Evitando di incontrare il portiere per non dover dare spiegazioni, iniziò a salire le scale e con grande stupore si accorse che il sibilo si faceva finalmente più denso, componendosi di altri suoni – gli angeli! gli angeli! – e rivelando armonie interne sempre più nitide e decifrabili. Il sibilo divenne poi musica vera davanti a una delle due grandi porte scure degli appartamenti del quarto piano. Quando suonò il campanello le venne ad aprire una donna dai capelli grigi che portava un abito con grandi fiori immaginari e non particolarmente graziosi stampati sopra e uno scialle di lana bianca sulle spalle. Dietro la porta aperta lei non udiva ormai altro che musica: niente più sibilo misterioso, niente più angeli. Si scusò per il disturbo e disse solo che amava quella melodia, quindi con educata spensieratezza chiese all’anziana signora di cosa si trattasse. La donna fu molto gentile e sorridendole sotto uno sguardo appena corrugato dall’abitudine al soprappensiero le spiegò che era una serenata molto famosa di Mozart intitolata Eine Kleine Nachtmusik: era l’unico disco della grande collezione del marito che le era rimasto (“…lui era bravo maestro di musica, sa? quando è morto vendendo tutti i dischi più rari e pregiati e il suo pianoforte gran coda da concerto sono riuscita a malapena a pagare i nostri debiti…ma questo no, almeno questo e il giradischi li ho tenuti…lo ascolto in continuazione, in sua memoria, e ormai è così rigato che fra un po’ sarà da buttare, ma, mi guardi, sono così malandata che forse avrò la fortuna di riuscire a morire prima che succeda!”)

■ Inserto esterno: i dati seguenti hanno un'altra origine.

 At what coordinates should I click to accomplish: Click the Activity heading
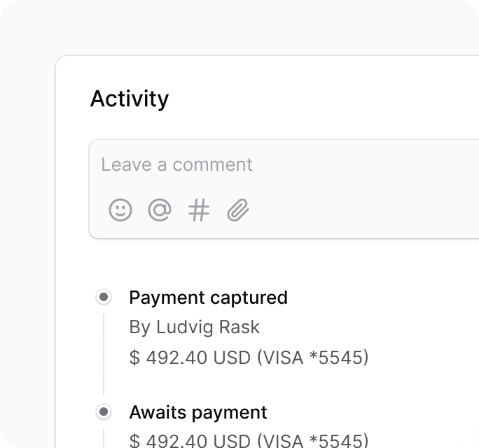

Tornata a casa, la Lady aveva ritagliato per la prima volta dal giornale di suo padre la data di quel giorno: all’inizio l’aveva fatto per ricordare una storia che l’aveva commossa ma in seguito quel gesto più che un’abitudine era diventato per lei una necessità morale. Da quel momento il tempo, dopo avere tanto inghiottito e molto cancellato, aveva iniziato a danzare una spirale infinita per il suo cuore di donna incline a perfezionare un punto di vista sempre più distante da tutto. Proprio grazie a quei piccoli ritagli di carta, meticolosamente colmi di nomi di mesi e di numeri ininterrotti, lei sentiva ancora di avere per intero la sua vita sotto gli occhi, come se fosse immune da cesure. Poteva sentirla frusciare libera nelle pagine degli album ricolmi di date e quindi immaginare di aver tentato in qualche modo un percorso a ritroso, da Mozart al frullo delle ali degli angeli, deragliando pian piano, un poco, ma solo un poco, ogni giorno, fino a scoprire che la vera saggezza consiste semplicemente nel sapersi ingannare sottovoce, senza insistere per tutta la vita a cercare qualcosa d’importante solo per non sentirsi costretti a trovarlo per davvero.